═══ Material shown

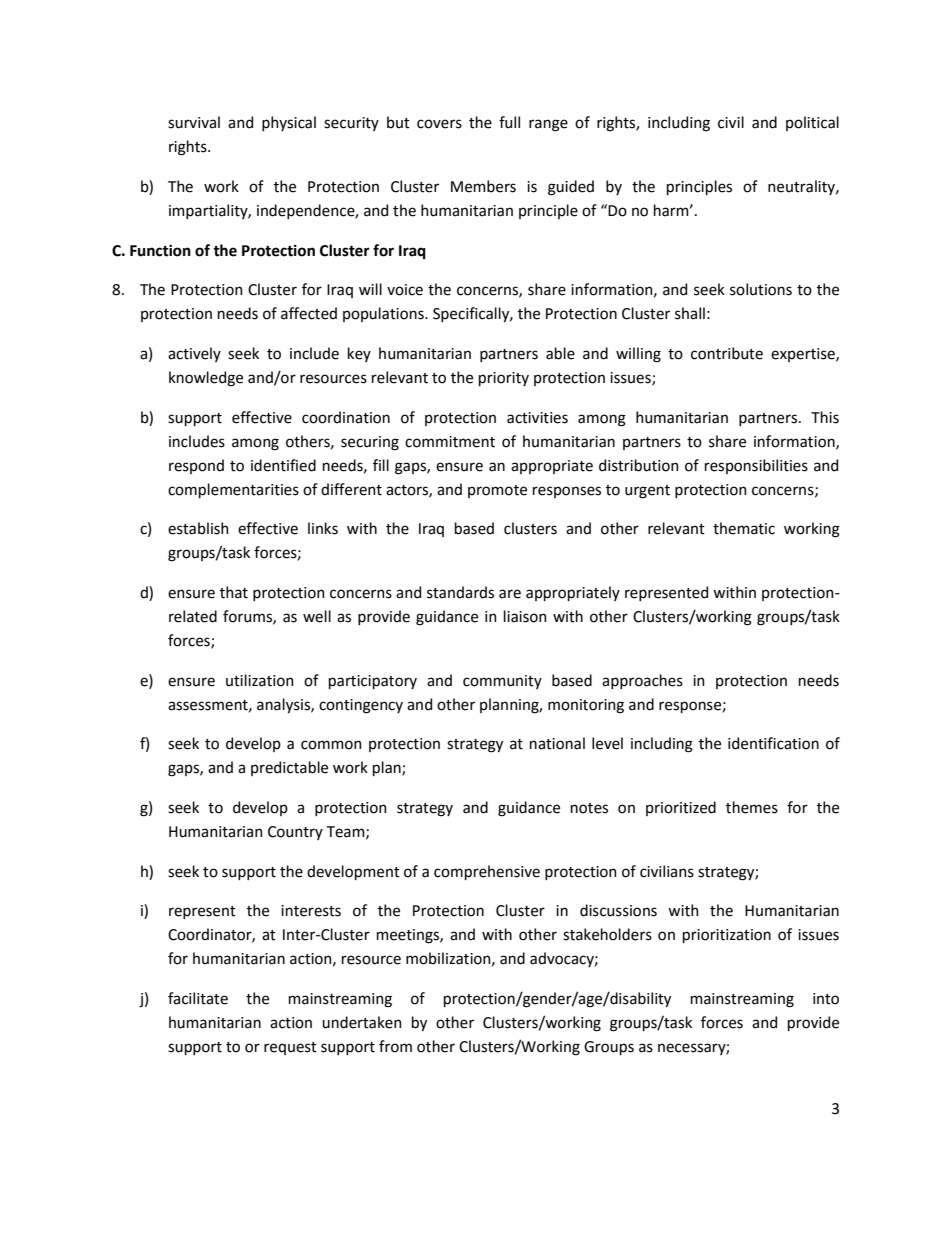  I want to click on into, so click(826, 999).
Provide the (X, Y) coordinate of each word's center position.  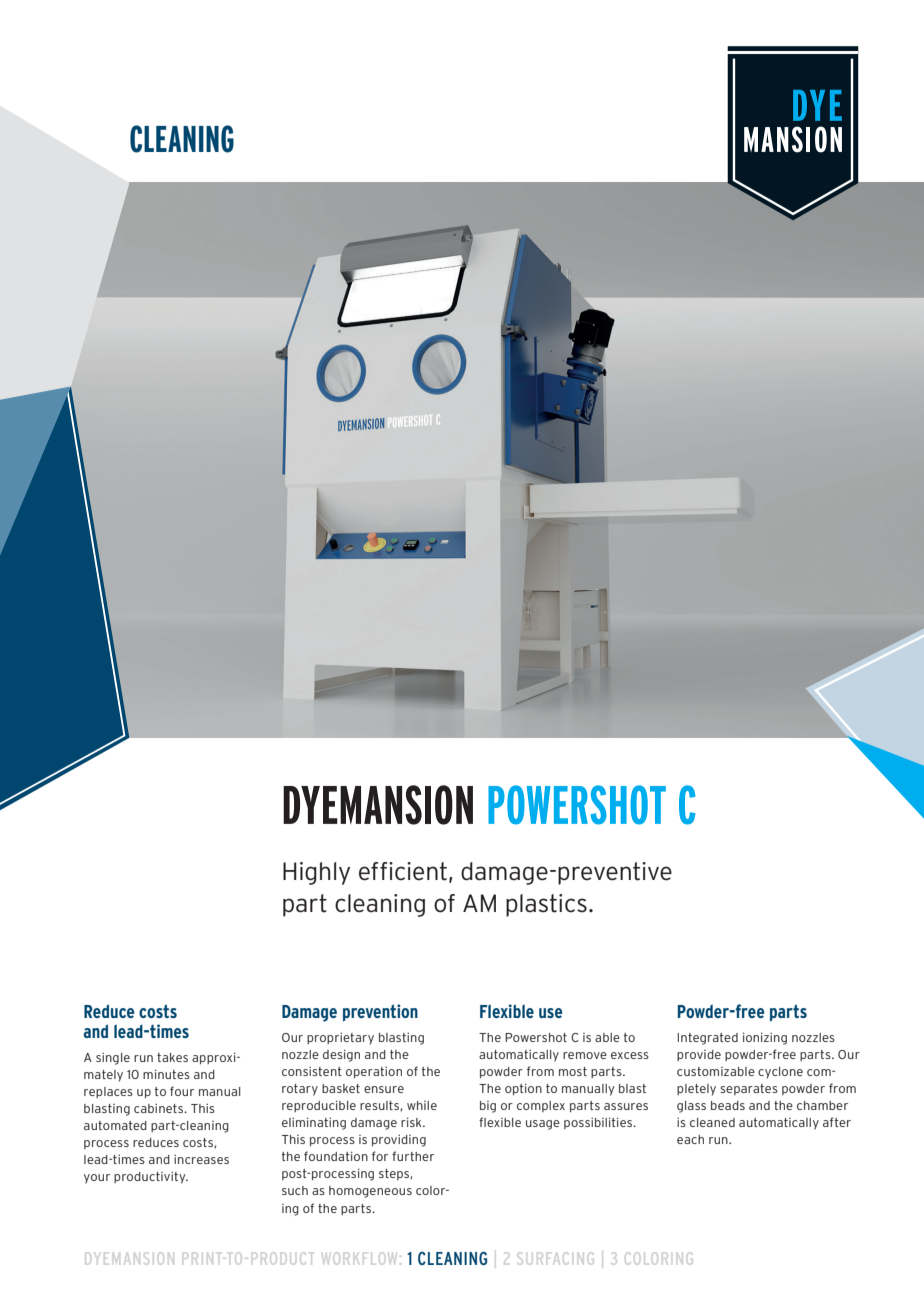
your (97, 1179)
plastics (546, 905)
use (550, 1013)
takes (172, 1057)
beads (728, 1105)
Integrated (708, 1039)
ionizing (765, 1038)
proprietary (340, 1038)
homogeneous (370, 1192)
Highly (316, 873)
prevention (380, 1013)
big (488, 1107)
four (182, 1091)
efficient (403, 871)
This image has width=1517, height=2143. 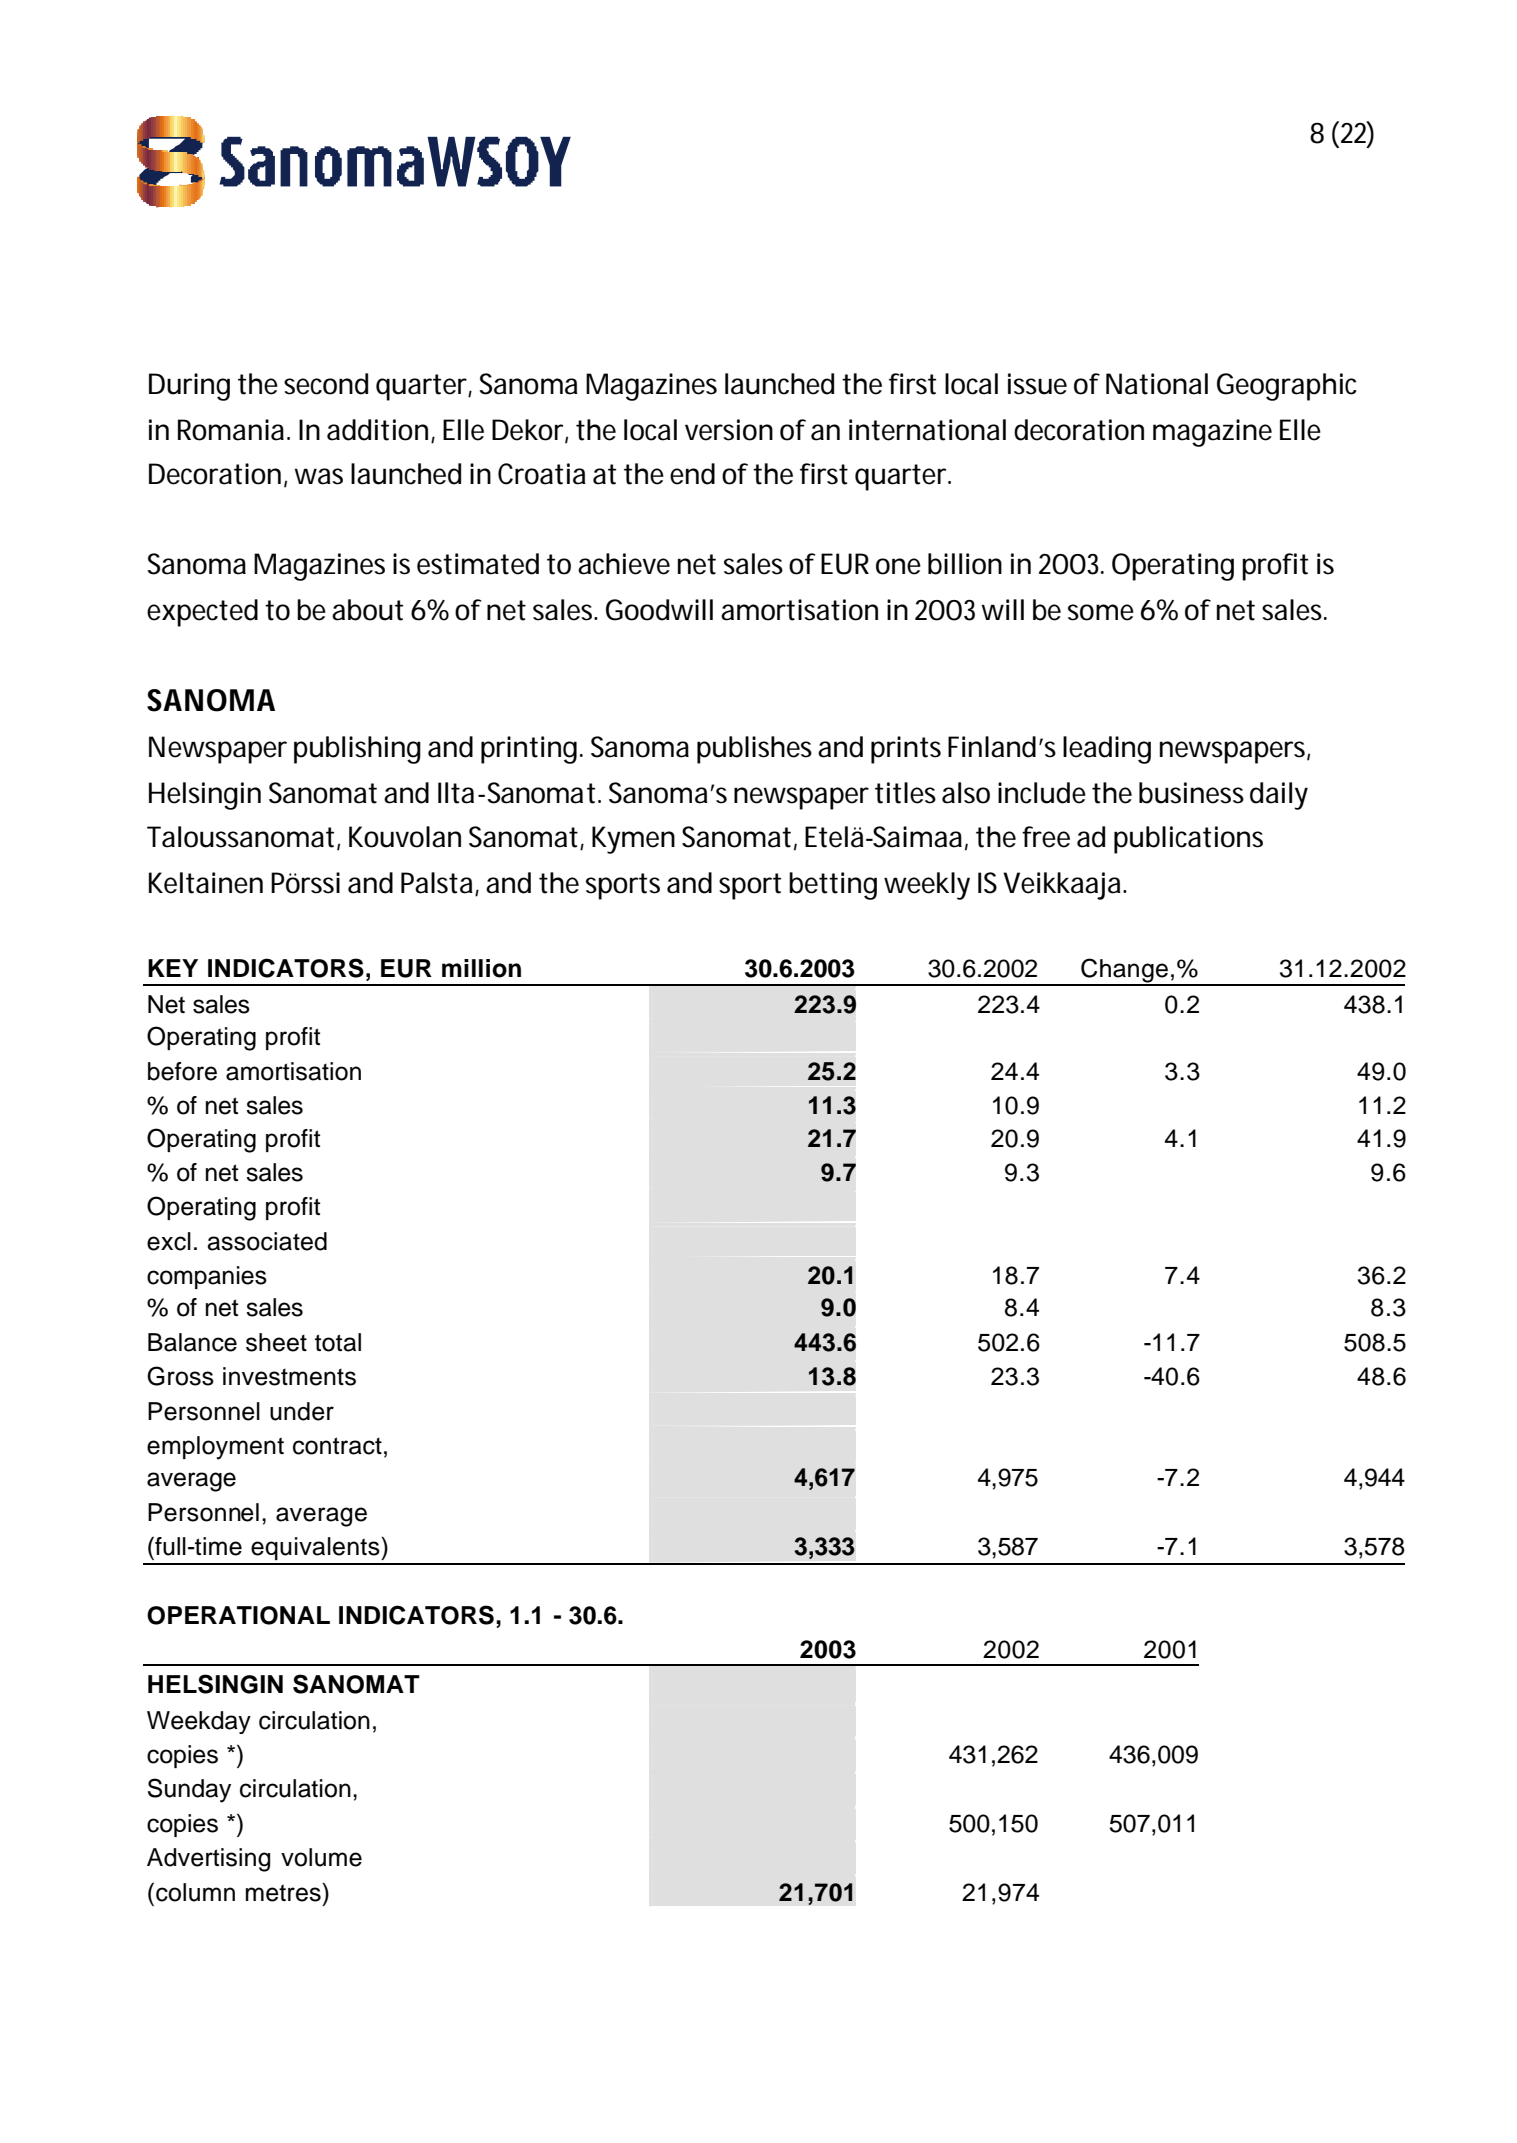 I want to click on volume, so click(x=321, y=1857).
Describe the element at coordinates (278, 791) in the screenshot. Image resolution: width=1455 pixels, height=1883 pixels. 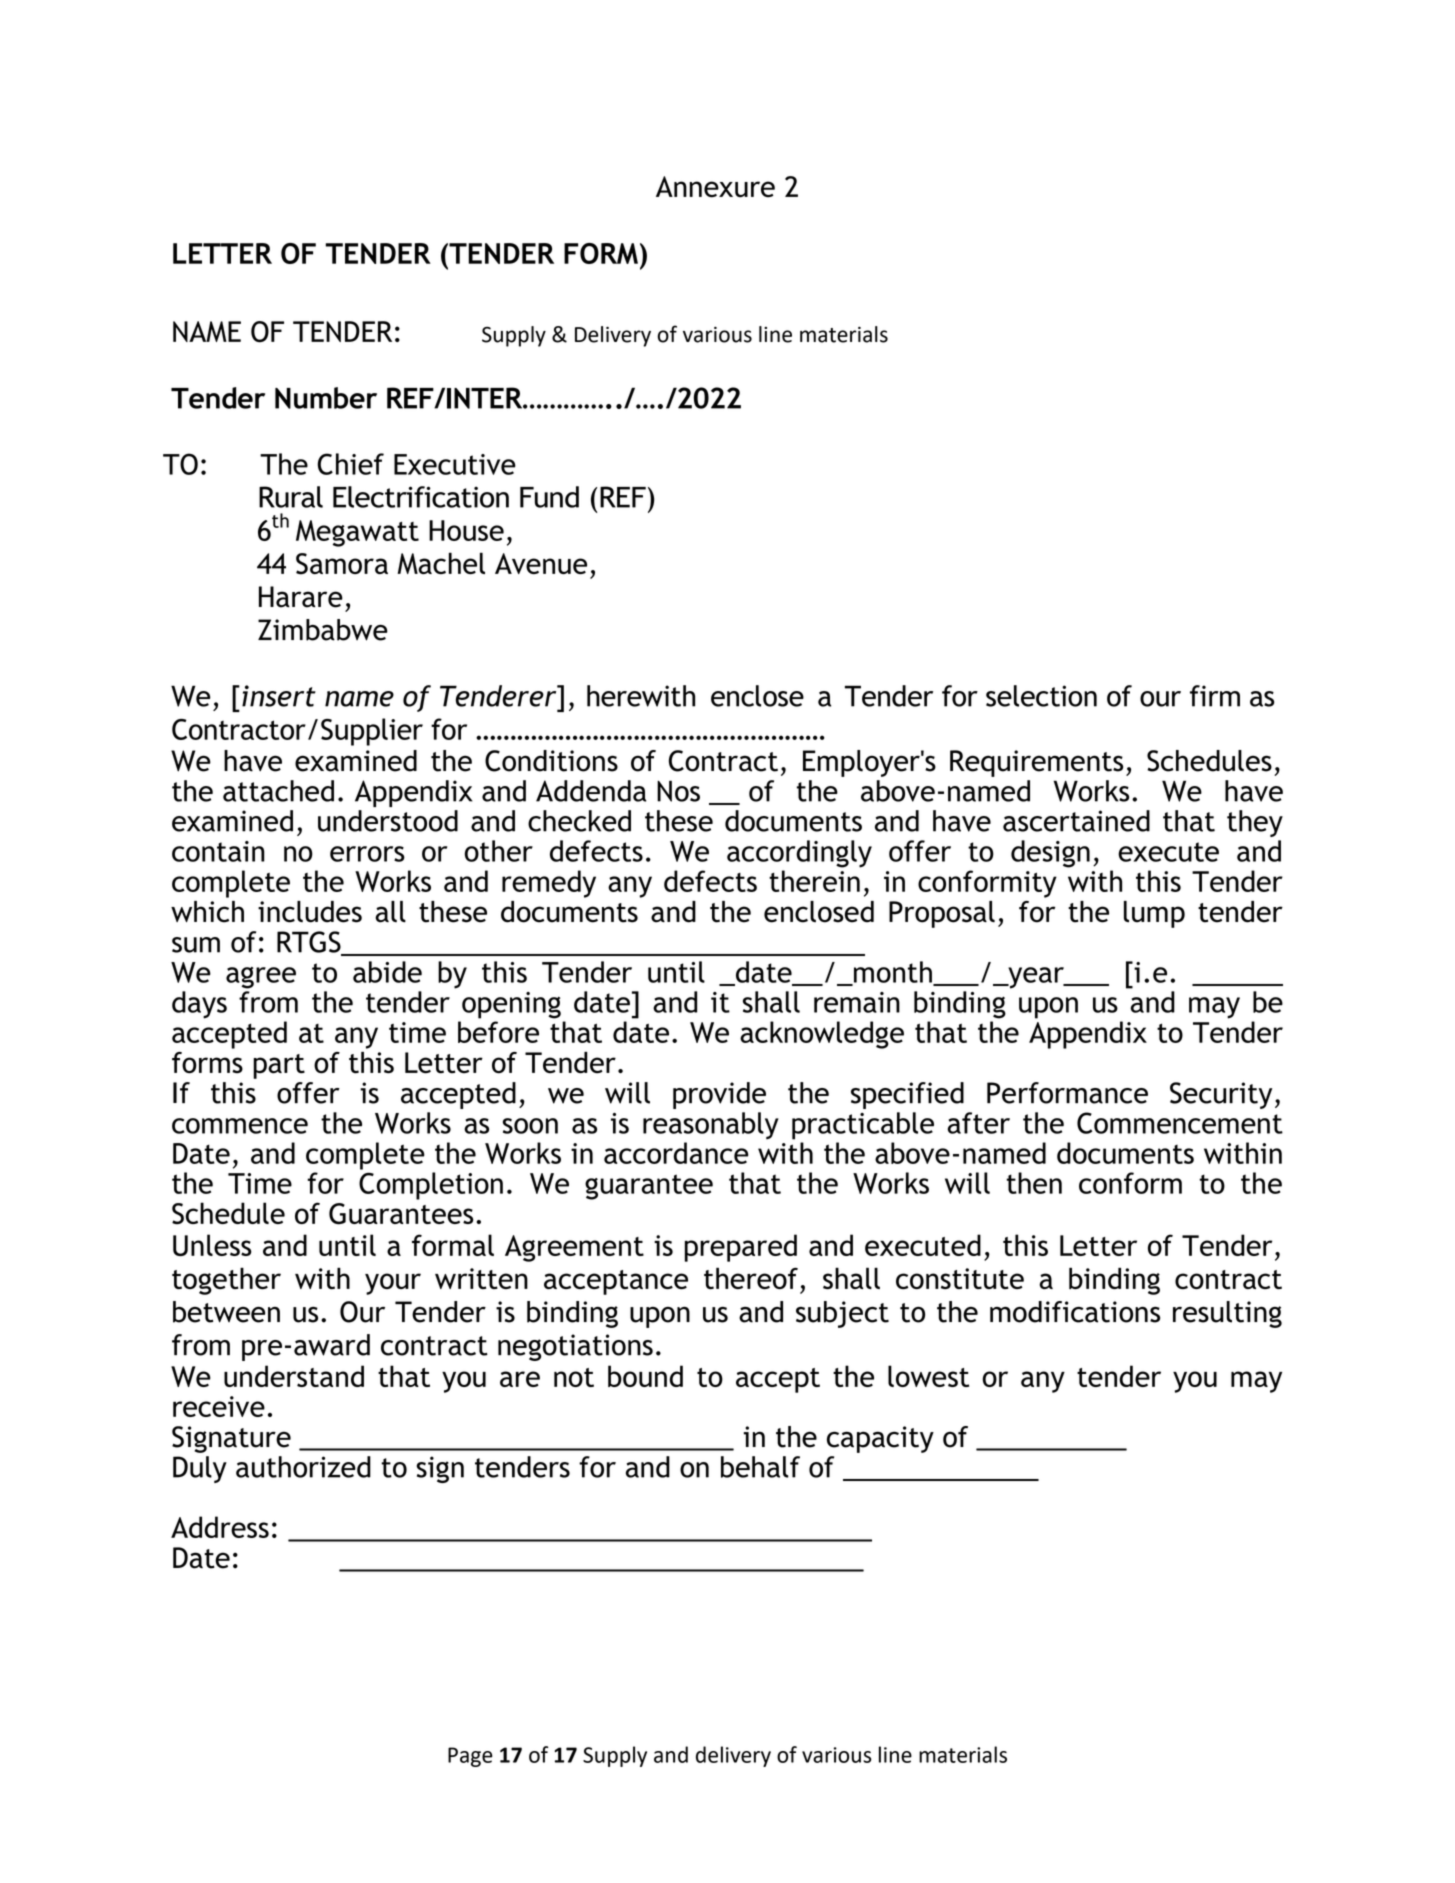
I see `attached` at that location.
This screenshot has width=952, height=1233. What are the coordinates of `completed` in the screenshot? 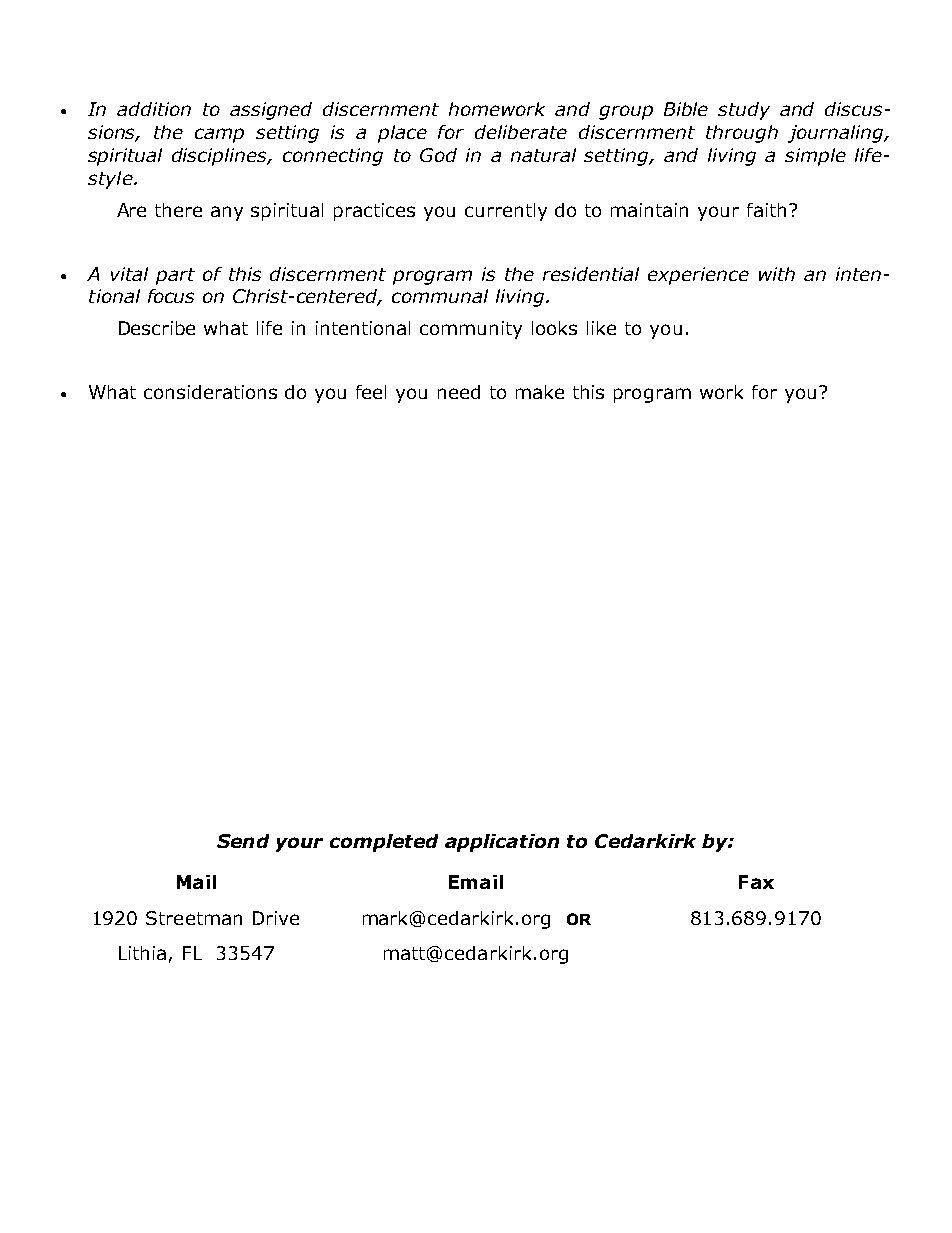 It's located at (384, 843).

══════

- _Given problem_
Replace "plastics" with "polymers" in the listing, from its first line up to and including the line with "proprietary (340, 1038)", keeping everything else the same. Leave the pictures out of your answer.

- _Reply to the task_
  I want to click on into, so click(826, 999).
Provide the (X, Y) coordinate of each word's center position.  
your (97, 1179)
polymers (546, 905)
use (550, 1013)
takes (172, 1057)
beads (728, 1105)
Integrated (708, 1039)
ionizing (765, 1038)
proprietary (340, 1038)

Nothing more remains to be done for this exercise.